**How to complete this task:** The reply should consist of one number, the count of lines below in which the word "will" appears.

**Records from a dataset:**
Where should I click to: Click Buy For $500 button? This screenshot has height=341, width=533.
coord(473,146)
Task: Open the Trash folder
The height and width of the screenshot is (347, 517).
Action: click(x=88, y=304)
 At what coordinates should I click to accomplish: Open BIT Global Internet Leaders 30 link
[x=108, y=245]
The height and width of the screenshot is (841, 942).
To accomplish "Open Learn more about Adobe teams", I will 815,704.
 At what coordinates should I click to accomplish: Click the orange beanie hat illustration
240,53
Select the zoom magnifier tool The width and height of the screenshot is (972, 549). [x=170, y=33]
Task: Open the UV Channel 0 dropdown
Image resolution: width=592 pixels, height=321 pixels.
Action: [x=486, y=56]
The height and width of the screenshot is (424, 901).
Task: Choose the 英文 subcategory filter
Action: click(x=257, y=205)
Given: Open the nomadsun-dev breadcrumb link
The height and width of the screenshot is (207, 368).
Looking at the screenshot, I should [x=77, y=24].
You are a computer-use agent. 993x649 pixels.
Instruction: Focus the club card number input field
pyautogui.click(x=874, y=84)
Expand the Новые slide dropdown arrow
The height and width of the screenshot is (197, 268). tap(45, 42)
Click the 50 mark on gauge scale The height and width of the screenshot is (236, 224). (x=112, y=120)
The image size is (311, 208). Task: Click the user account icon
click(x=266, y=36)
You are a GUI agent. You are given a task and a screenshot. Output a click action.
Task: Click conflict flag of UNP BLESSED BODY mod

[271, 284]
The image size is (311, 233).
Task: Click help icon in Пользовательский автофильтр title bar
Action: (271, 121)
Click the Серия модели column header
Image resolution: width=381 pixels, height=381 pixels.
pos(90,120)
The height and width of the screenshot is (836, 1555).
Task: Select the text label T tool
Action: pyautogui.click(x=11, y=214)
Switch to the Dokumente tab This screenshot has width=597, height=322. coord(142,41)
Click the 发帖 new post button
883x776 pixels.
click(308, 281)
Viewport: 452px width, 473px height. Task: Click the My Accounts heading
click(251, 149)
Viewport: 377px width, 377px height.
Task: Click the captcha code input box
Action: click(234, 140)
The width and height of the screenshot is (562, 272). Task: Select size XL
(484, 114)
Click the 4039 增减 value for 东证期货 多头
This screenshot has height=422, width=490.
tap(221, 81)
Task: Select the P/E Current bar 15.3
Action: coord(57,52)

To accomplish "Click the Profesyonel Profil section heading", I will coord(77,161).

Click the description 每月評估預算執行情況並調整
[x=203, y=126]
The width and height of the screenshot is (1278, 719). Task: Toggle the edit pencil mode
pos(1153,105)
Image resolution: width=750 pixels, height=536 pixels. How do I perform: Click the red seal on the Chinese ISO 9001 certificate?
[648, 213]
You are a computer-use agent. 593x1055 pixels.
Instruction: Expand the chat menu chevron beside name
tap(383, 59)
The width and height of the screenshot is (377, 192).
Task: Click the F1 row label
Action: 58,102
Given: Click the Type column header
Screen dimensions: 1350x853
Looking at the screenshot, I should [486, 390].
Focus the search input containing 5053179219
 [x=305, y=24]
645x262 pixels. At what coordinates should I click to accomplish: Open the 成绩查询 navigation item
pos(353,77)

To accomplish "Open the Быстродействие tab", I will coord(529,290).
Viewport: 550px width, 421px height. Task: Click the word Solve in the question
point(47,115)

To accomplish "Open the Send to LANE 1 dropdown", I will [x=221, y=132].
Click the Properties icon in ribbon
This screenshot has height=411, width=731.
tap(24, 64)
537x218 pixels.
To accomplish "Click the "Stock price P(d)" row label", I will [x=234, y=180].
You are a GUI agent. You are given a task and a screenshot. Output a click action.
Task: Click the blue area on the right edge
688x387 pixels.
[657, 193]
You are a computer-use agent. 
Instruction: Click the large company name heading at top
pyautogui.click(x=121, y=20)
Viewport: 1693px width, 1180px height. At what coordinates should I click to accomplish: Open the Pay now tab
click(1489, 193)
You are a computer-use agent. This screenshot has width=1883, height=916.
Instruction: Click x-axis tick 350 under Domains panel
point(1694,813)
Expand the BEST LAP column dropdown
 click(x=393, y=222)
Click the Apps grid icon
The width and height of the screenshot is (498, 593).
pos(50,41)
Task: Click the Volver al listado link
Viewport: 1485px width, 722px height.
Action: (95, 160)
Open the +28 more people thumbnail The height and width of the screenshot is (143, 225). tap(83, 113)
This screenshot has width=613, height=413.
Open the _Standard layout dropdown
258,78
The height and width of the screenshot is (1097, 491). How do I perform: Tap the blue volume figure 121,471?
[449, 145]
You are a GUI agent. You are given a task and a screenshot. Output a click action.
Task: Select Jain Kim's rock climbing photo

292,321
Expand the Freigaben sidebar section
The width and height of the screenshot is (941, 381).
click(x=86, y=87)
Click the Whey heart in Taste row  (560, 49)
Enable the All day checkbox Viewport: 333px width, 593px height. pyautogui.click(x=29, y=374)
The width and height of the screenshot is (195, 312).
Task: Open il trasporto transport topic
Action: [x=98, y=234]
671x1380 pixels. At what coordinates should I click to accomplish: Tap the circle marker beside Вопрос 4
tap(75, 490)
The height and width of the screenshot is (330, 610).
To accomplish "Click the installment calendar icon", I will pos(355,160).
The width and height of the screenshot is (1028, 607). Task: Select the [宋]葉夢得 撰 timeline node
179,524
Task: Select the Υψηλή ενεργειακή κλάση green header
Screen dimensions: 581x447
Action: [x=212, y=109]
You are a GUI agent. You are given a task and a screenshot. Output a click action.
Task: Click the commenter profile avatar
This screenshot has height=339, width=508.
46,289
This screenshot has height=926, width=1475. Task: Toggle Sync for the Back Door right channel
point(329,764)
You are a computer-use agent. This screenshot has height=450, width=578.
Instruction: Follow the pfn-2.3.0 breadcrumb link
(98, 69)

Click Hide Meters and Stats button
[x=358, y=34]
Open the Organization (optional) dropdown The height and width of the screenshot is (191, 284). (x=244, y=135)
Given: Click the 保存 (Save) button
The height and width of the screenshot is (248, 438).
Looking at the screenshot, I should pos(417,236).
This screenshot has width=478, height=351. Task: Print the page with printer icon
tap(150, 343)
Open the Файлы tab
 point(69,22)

**Task answer:** 6